Ireland operates under the EU General Data Protection Regulation (GDPR) as supplemented by the Data Protection Act 2018. Data-subject rights: access (Article 15), rectification (16), erasure / right to be forgotten (17), restriction (18), portability (20), objection (21), and not to be subject to automated decision-making (22). The regulator is the Data Protection Commission (DPC) — one of the most active GDPR regulators in the EU and lead supervisory authority for many US tech multinationals headquartered in Dublin (Meta, Google, TikTok, Microsoft, Apple).Administrative fines: up to €20 milli...

When does it applyyour rights under gdpr and the data protection act 2018?

A company in Ireland or processing your data refuses to disclose, correct, or delete it.You withdraw consent but processing continues.You are a victim of a data breach.A bank, telecom, hospital, or public body discloses your personal data without lawful basis.You receive direct marketing without consent (ePrivacy Regulations 2011).You wish to object to profiling or automated decision-making.
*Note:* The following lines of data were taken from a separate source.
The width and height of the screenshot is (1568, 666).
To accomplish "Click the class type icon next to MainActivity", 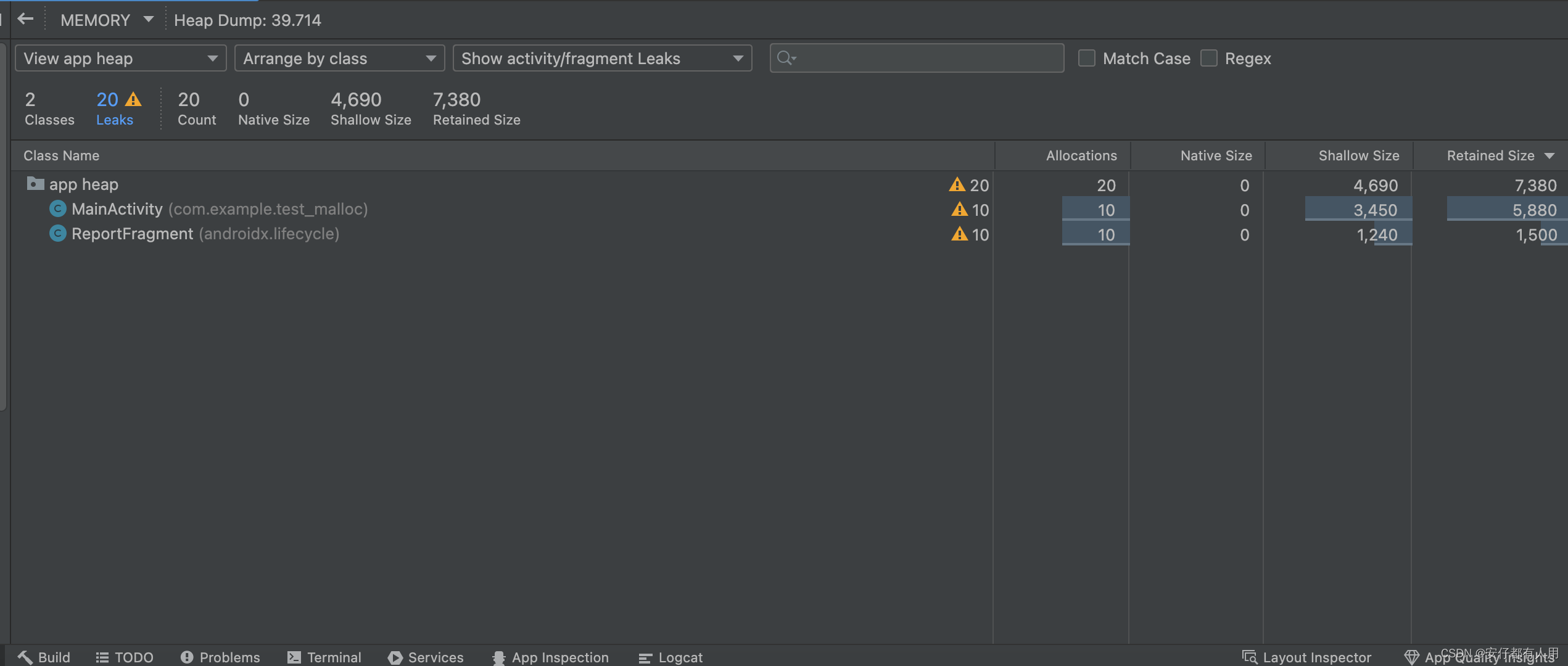I will [57, 209].
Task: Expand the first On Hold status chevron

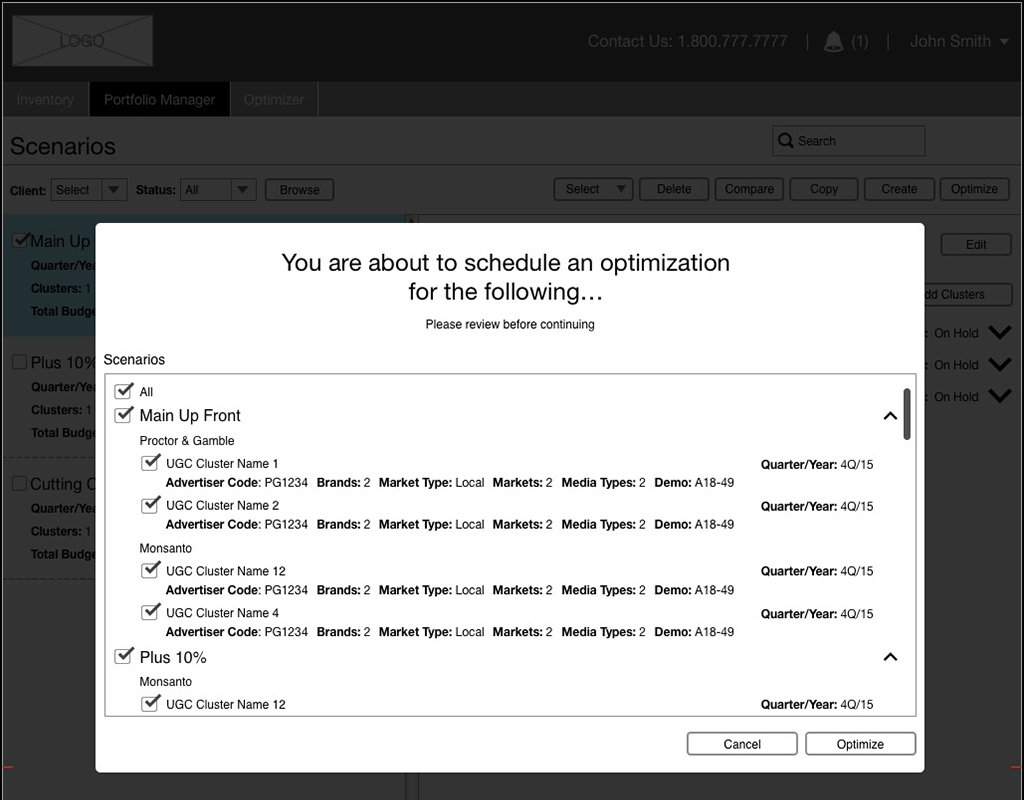Action: click(x=999, y=332)
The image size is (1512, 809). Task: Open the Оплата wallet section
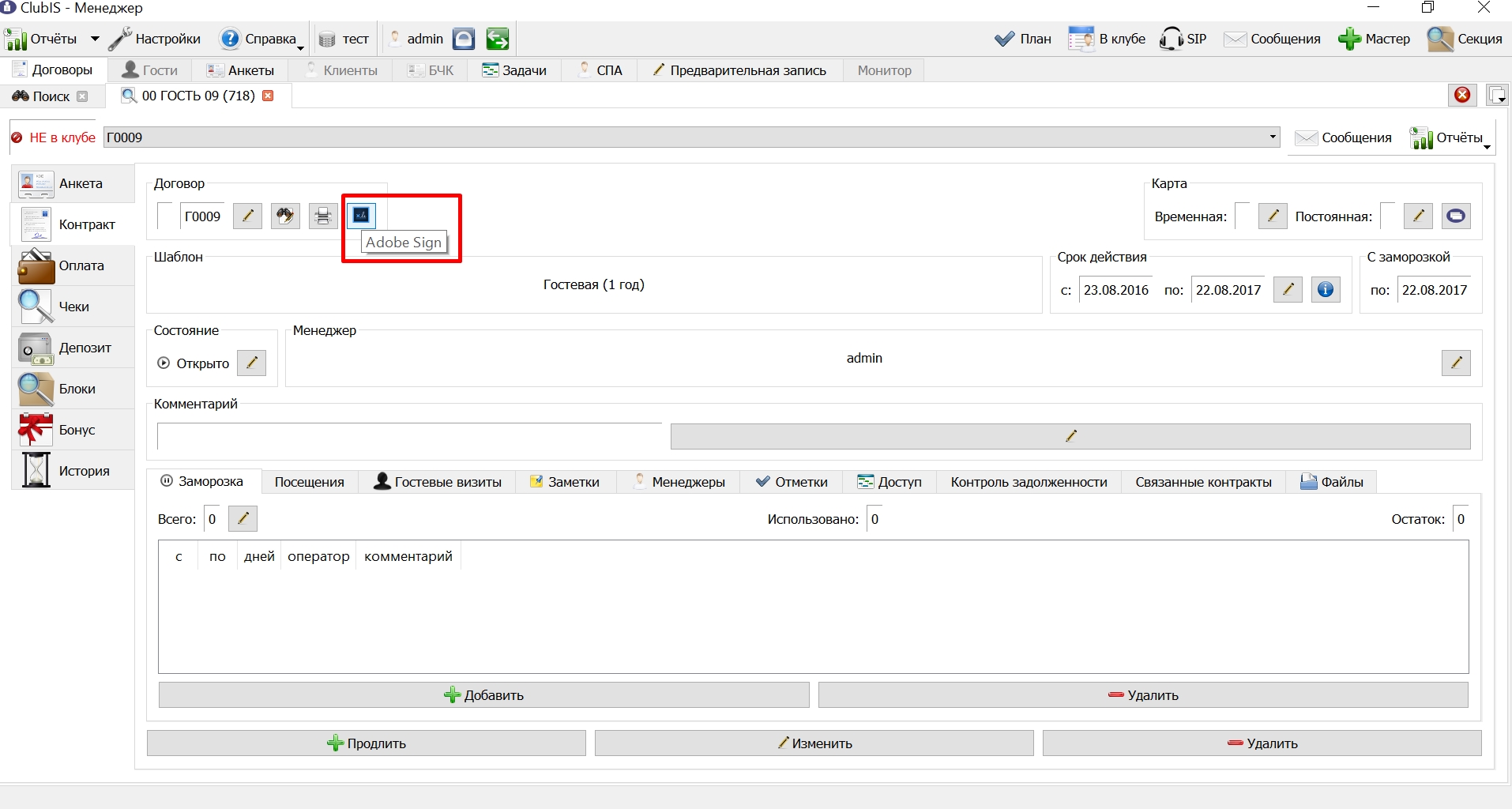pyautogui.click(x=74, y=265)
What rights do I have under GDPR in Ireland?

Send a written subject access request (SAR) or other rights request to the controller. One-month response window under GDPR Article 12.If the controller refuses or doesn't respond, complain to the DPC at dataprotection.ie. Free; the DPC can investigate and impose corrective measures.For banking data, parallel an FSPO complaint. Both routes can run in parallel.For damages, civil litigation under GDPR Article 82. Compensation for material and non-material damage.

What should you NOT doyour rights under gdpr and the data protection act 2018?

Don't skip the controller's internal channel. The DPC expects you to have raised the matter with the controller first.Don't provide more identifying information than necessary.Don't pay 'GDPR-removal services' upfront. Statutory channels are free.Don't miss the controller's one-month response window — escalate to DPC when it expires.